Apart from the images, reproduce all of the data word for word.

[Entries taken from a collection]
########################################

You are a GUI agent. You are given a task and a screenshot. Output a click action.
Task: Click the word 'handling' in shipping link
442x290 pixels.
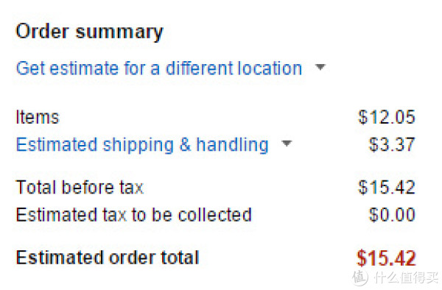pos(232,145)
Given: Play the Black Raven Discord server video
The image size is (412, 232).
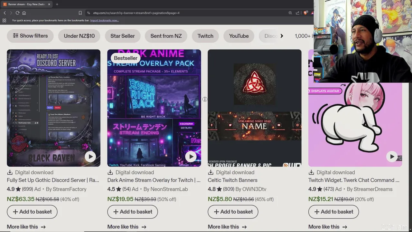Looking at the screenshot, I should (90, 157).
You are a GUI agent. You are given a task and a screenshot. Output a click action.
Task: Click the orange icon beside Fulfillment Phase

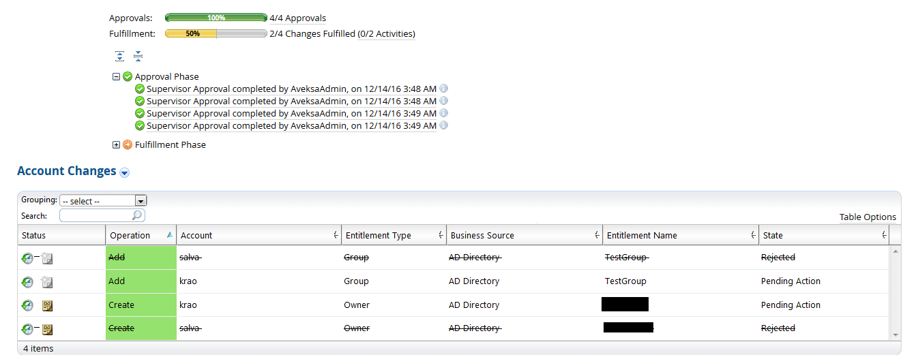[x=128, y=144]
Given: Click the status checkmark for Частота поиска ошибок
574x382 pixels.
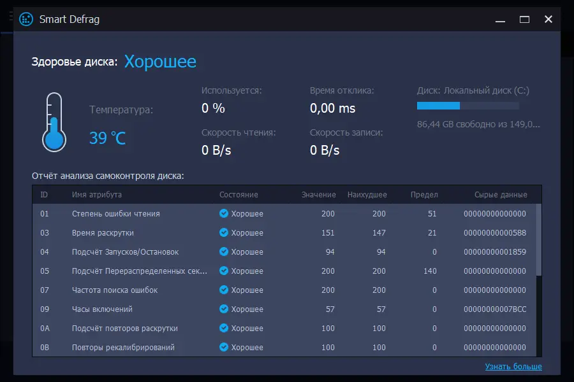Looking at the screenshot, I should click(224, 290).
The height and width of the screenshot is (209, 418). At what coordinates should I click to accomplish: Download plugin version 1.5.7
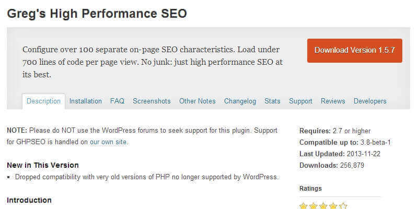[x=354, y=51]
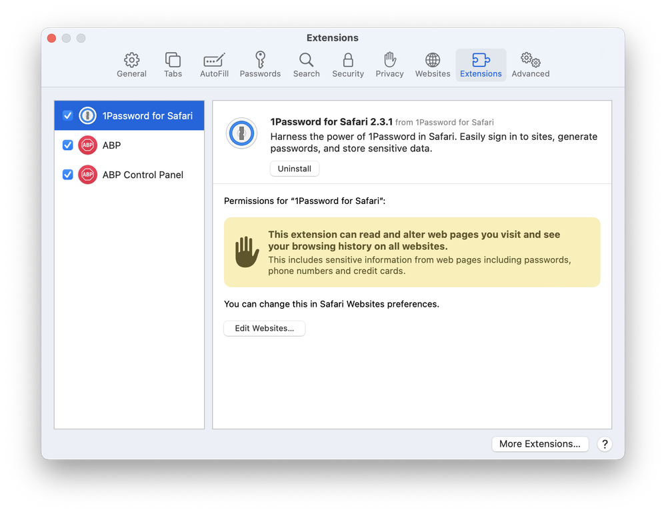
Task: Open the General preferences gear icon
Action: 131,65
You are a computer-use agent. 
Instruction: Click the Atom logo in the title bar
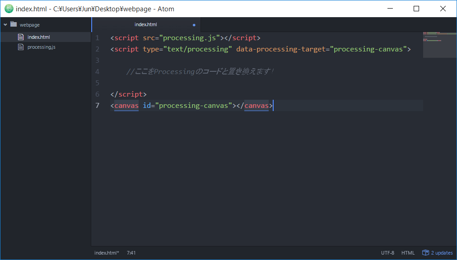[9, 9]
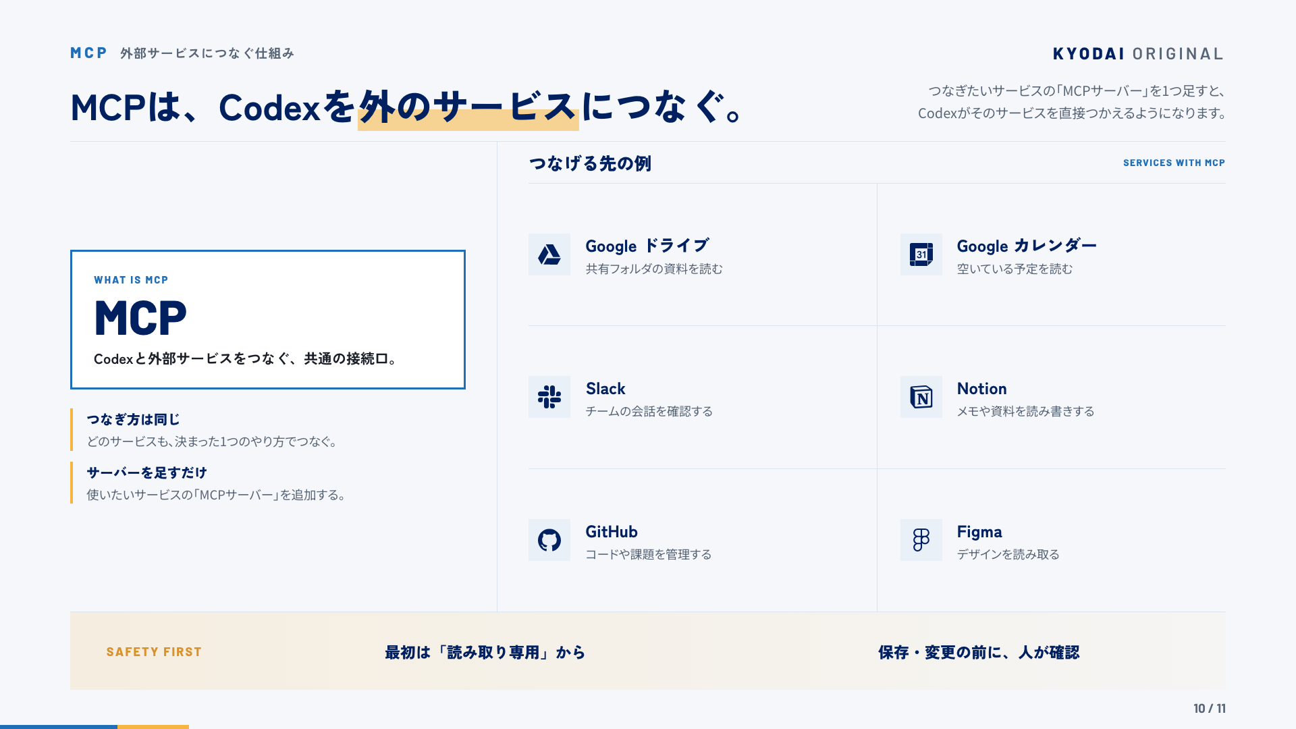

########################################

(Answer to this exercise):
You are a GUI agent. You are given a task and a screenshot. Output a click action.
Task: Click the word 'handling' in shipping link
442x290 pixels.
pos(232,145)
Given: Play the Black Raven Discord server video
The image size is (412, 232).
Looking at the screenshot, I should (90, 157).
You are a GUI agent. You are given a task and a screenshot. Output a click action.
Task: Click the orange icon beside Fulfillment Phase

[x=128, y=144]
Given: Click the status checkmark for Частота поиска ошибок
574x382 pixels.
Looking at the screenshot, I should click(224, 290).
The height and width of the screenshot is (209, 418). At what coordinates should I click to accomplish: Download plugin version 1.5.7
[x=354, y=51]
Task: Open the General preferences gear icon
Action: 131,65
You are a computer-use agent. 
Instruction: Click the Atom logo in the title bar
[9, 9]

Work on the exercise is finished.